A New Era for ‘The Thick of It’

The Thick of It continues to live up to its name, despite what the naysayers may claim.

Three weeks in to the long-awaited fourth series, it’s clear that The Thick of It has lost none of its potency. The early days on BBC Four, featuring alongside an inexhaustible supply of educational documentaries, foreign films and minor celebrities waxing lyrical about their love of Peruvian ethnic patchwork, are now a distant memory. But the legacy of that time is a hard-core fan base from the days of being a cult hit that are always going to be a difficult bunch to please. When a show is as good as this one, any changes are always treated with suspicion. So it has proven with this latest series.

The decision to alternate the focus between the Opposition, now led by Nicola Murray, and Peter Mannion at DoSaC thus far is a little mystifying. It isn’t difficult to work out that having a second episode in which practically no reference is made to the events of the previous week’s instalment gives the series a bizarre feel. If reports are to be believed, this one will run for seven episodes, so we might expect a greater degree of synthesis towards the end. Equally, they might air three episodes on one plotline and four on the other just to spite me. The fly-on-the-wall feel of the whole show is one of its great strengths, but it might have gone a little too far this series. Granted, starting two years into the coalition gives the show a firmly contemporary feel, but references to ‘Mr Tickel’, who, it later emerges, is a high-profile protester against a DoSaC policy, are so cryptic early on that they wouldn’t look out of place at Bletchley Park.

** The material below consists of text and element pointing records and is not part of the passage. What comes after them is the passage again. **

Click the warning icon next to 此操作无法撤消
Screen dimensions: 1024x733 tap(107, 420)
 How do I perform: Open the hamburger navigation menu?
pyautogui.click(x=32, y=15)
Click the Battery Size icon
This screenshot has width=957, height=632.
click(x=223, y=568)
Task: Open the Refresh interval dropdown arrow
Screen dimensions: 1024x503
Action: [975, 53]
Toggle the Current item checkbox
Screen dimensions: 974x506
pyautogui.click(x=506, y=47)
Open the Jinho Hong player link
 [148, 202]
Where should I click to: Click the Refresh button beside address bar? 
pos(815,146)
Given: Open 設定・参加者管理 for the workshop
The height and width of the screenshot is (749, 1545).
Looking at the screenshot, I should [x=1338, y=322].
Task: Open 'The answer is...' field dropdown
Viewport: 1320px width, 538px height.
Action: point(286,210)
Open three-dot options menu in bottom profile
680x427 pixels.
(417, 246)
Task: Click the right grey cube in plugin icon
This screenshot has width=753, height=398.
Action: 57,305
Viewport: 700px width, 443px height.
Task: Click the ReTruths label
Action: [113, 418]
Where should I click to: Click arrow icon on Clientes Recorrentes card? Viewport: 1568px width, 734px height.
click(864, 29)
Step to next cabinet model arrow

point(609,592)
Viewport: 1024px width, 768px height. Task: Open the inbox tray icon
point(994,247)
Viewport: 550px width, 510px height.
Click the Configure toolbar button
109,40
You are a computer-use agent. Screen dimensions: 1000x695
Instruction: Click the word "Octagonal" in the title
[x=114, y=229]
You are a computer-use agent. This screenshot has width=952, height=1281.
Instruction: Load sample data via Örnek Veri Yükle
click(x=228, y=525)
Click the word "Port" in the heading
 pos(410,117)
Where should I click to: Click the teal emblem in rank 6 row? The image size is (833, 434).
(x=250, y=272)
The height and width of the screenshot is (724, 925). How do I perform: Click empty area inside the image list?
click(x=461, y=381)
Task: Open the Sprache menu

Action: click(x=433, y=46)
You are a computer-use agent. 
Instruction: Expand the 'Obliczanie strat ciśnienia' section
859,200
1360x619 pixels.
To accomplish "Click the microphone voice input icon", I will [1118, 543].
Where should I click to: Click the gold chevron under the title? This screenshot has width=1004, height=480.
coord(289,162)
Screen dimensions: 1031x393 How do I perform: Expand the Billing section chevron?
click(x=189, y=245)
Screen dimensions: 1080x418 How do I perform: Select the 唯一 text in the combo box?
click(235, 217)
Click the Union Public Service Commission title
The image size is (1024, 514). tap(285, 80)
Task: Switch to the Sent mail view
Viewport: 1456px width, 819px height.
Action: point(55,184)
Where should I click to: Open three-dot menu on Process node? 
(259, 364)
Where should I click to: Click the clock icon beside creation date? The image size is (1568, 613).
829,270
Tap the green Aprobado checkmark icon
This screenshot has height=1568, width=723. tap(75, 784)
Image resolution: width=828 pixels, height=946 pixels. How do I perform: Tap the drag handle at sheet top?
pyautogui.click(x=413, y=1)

To those who say that the show is not as good as it used to be, I have only the following to say: you’re wrong. Anyone who still argues after the first three episodes that the extreme realism which saw the show peppered with awards has been lost obviously hasn’t been paying any attention to the headlines. Peter Mannion’s vaguely racist gaffe in episode one might have seemed unlikely, even for a dinosaur of the Tory right, but doesn’t it seem to echo Andrew Mitchell’s questionable decision to call a policeman outside Downing Street a ‘f***ing pleb’? If anything, Mitchell’s media management post-pleb-gate was even worse, since it featured a ‘lots of my friends are policemen’ type line that even Mannion managed to stop short of. Week three saw the Lib Dems – mockingly referred to as ‘The Inbetweeners’ – discussing and then launching a policy which Vince Cable proceeded to announce the following Monday. Obviously, continuing to reflect the political landscape means that the star attraction, Malcolm Tucker, has to be marginalised to some extent, but the writers have actually coped incredibly well. The dynamics of coalition politics provide more than enough material for some terrific exchanges between the two ministers and their respective advisers. Ok, it is true that the first two episodes were slow burners, but they were still much more amusing than the majority of what is offered up to the British public under the optimistically broad heading of ‘Comedy’.

When the smouldering became a forest fire in episode three, the absence of Mr Tucker was barely noticeable. I, for one, await the next fix of Armando Iannucci’s marvellous medicine with alarming alacrity and suggest that anyone who considers themselves a fan of political satire/the owner of a sense of humour/a valid human being does the same.